Fragmento del texto:
========================

Las
barreras del equilibrio son a veces indefinidas. Tanto como aquello que separa
a un mal menor de un mal mayor. Es cierto que el alma se debate constantemente
entre el cielo y el infierno sin saberlo. Opta por decisiones que esconden tras
el telón motivos bien diferentes a los nuestros.
Algo
así ocurre en nuestra mente. Descansamos de nosotros mismos y nos damos cuenta entonces
de cuanta presión contenemos; cuanto nos esforzamos por no ver aquello que
sabemos que no conviene a nuestras decisiones pasajeras. Y sin darnos cuenta,
esas decisiones tomadas a saltos y de reojo, contaminan el espectro de
posibilidades en el que se proyecta nuestra efímera existencia material.
Es
cierto que ablandarse no mejora el resultado y las briznas de hierbas que
rozamos, son ya suficiente para delatar su presencia a nuestro tacto. No es
preciso apretarlas, romperlas o arrancarlas. Tan solo susurrarles, desde la
piel, que estamos ahí para que el eco de nuestra llamada reciba su efectiva y
rápida respuesta.

========================

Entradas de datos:
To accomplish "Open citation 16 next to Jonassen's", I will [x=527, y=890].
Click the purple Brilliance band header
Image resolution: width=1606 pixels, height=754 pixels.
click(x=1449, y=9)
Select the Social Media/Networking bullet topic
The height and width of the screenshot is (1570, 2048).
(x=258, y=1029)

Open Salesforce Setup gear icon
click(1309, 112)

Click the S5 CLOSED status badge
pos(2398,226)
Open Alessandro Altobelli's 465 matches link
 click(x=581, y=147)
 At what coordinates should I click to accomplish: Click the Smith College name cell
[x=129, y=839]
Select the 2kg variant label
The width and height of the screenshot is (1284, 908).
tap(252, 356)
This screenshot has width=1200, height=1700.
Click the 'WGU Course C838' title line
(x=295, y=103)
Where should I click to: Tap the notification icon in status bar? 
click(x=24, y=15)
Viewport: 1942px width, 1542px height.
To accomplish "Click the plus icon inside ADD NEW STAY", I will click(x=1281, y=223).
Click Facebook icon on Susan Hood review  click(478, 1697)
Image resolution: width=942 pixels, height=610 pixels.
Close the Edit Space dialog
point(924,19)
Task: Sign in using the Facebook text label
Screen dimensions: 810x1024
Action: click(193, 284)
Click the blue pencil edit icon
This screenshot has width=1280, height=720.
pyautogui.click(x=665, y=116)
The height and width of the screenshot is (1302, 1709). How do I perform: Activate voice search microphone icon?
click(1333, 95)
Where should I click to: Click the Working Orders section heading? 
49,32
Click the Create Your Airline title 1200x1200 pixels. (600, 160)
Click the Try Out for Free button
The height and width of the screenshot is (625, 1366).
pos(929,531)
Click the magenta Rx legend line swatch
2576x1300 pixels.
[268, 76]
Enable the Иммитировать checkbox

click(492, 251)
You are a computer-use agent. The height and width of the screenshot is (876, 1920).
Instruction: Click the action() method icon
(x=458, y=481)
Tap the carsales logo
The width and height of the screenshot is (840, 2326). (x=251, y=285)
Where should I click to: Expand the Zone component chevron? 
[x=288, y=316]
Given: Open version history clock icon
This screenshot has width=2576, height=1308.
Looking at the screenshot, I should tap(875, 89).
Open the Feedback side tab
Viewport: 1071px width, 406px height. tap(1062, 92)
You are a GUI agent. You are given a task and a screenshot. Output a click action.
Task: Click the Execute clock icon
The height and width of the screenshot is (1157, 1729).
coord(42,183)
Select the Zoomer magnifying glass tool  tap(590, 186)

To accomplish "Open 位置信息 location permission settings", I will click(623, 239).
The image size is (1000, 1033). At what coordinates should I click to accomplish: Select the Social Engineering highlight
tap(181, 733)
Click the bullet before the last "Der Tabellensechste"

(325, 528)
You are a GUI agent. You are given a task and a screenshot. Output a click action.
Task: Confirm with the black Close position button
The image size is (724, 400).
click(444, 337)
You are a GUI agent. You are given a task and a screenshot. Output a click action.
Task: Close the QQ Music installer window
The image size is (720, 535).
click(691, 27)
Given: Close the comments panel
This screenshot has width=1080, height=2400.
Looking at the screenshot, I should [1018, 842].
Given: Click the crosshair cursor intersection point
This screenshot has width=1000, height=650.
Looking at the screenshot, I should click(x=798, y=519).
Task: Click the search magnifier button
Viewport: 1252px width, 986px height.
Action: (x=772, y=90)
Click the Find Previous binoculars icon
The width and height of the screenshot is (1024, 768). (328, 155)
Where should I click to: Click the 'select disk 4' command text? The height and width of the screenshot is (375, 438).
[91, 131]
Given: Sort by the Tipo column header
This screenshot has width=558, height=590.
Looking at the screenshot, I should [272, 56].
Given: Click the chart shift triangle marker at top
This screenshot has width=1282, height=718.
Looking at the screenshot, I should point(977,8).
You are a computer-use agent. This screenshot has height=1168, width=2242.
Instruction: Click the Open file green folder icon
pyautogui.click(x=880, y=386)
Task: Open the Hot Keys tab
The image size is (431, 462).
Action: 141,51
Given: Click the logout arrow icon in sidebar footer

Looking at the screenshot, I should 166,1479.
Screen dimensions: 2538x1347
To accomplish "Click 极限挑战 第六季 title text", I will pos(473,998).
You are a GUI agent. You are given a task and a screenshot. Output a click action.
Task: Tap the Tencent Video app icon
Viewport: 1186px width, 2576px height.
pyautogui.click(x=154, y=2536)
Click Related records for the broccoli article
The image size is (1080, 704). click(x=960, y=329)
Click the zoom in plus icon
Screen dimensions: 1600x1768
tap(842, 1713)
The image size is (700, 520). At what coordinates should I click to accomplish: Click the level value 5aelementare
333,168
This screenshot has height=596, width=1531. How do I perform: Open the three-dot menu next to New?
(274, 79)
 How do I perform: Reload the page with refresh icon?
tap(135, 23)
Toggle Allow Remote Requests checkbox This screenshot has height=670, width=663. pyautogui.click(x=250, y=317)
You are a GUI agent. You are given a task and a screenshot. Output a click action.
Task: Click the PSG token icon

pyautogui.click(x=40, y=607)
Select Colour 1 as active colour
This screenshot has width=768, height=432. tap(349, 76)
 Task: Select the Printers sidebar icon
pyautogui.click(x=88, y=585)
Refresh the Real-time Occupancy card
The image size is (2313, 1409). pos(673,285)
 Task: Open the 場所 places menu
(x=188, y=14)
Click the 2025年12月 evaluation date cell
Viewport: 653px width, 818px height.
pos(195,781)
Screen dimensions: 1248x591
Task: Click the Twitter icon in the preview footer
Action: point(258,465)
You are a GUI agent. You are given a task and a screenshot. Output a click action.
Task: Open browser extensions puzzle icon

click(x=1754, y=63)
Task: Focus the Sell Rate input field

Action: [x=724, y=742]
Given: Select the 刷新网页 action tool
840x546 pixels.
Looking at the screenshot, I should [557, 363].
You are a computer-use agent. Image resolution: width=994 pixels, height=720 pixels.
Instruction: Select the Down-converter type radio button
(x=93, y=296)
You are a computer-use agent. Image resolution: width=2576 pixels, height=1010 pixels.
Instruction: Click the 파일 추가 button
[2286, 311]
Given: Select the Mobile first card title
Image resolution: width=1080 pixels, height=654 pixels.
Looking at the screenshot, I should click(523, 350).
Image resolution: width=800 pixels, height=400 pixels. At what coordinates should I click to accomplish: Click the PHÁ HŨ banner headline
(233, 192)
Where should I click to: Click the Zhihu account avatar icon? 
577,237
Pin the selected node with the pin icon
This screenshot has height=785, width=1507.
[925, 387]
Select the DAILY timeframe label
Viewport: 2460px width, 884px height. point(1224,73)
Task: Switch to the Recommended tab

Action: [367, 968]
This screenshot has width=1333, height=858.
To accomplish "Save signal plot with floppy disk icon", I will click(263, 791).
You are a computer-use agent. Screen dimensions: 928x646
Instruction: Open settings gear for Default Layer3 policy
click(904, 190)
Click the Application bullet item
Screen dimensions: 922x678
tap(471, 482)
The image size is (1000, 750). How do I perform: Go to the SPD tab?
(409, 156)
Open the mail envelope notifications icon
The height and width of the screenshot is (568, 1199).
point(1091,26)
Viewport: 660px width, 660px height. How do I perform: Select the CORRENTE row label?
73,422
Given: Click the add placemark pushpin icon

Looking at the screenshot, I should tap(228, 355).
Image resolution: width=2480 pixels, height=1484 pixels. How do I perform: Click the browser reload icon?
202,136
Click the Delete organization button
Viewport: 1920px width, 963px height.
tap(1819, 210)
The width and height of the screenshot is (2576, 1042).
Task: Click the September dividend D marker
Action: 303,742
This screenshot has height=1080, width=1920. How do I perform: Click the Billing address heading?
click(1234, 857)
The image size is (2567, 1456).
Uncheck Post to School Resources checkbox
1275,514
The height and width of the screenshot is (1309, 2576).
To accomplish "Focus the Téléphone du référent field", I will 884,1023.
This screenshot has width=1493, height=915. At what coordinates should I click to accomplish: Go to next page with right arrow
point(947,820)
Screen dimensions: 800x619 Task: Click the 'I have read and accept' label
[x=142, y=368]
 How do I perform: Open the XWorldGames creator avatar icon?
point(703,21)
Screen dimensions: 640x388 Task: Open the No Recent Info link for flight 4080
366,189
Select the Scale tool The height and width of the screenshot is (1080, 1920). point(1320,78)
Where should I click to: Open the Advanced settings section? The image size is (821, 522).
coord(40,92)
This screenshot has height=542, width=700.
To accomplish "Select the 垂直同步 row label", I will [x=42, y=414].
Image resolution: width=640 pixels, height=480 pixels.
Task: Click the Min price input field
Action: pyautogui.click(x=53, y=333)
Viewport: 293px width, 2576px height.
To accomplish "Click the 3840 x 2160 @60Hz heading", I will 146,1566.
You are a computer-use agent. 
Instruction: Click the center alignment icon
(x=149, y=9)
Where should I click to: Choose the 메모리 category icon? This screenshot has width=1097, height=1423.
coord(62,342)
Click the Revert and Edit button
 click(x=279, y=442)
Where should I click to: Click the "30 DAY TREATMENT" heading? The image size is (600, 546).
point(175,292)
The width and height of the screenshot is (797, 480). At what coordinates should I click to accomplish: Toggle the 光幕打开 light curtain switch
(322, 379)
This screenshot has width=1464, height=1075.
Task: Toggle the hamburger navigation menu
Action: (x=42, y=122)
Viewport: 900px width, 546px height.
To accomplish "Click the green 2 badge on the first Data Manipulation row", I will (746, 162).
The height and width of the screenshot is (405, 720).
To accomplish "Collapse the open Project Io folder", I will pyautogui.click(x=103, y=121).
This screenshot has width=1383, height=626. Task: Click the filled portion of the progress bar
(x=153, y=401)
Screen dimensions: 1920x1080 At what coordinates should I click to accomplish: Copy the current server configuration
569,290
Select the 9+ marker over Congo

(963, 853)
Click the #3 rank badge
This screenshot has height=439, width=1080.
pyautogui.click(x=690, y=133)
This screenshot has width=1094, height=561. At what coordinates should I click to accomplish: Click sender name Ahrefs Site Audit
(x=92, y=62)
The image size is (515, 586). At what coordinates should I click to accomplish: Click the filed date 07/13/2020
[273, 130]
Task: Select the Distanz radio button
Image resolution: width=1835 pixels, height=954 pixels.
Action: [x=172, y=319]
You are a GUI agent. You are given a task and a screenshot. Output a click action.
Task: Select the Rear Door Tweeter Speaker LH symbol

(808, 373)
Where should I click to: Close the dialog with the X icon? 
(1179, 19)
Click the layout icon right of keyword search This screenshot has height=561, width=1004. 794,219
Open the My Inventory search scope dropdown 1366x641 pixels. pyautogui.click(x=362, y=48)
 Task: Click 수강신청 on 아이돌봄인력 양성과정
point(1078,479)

========================

Objetivo del ejercicio:
Prosigue el texto sobre el equilibrio y nuestras decisiones a partir de su última oración.

Respuesta del ejercicio:
En
ese roce sutil suficiente descansa la metáfora de nuestro discurrir silencioso
por la vida. Una vida que nos invita a florecer para después cortar nuestros
pétalos más sugerentes, siempre cuando menos lo esperamos. Una invitación al
resplandor que debemos obviar conocedores de sus dobles intenciones. La masa es
tenaz y su hálito mediocre hace agacharse desde abajo en sus miserias a todo
aquello que pretende alcanzar los rayos de sol que le delaten. El cielo también
se confabula con esta bajeza imperante en el mundo de los humanos.
Lo
hace ayudando a que prolifere la oscura inmundicia de los que se revuelcan en
el fango de la indecisión permanente por desidia. Ayuda a que crezca el
desorden propio de quienes no ordenan su interior por sistema. De los que han
decidido que no pueden decidir, una curiosa ironía solo invisible para quienes
tienen los ojos cubiertos de liviandad.
Es
por esto que el alma pura debe permanecer en el silencio de sus sombras para
que la brea de lo popular, investida de la autoridad falsa y putrefacta de la
mayoría, no le arruine el sentir delicado que pretende cuando mira hacia
arriba.
Es
por esto que el sabio, el que ha hecho el camino de conocerse y ha vuelto con
las alforjas vacías, discrimina cuidadoso en qué territorios expande su morada.
Lo hace así para no decirle al ciego aquello de su ceguera, ni invitar al sordo
a que comprenda con sus manos. El alma es individual y afín tan solo a una
minoría semejante.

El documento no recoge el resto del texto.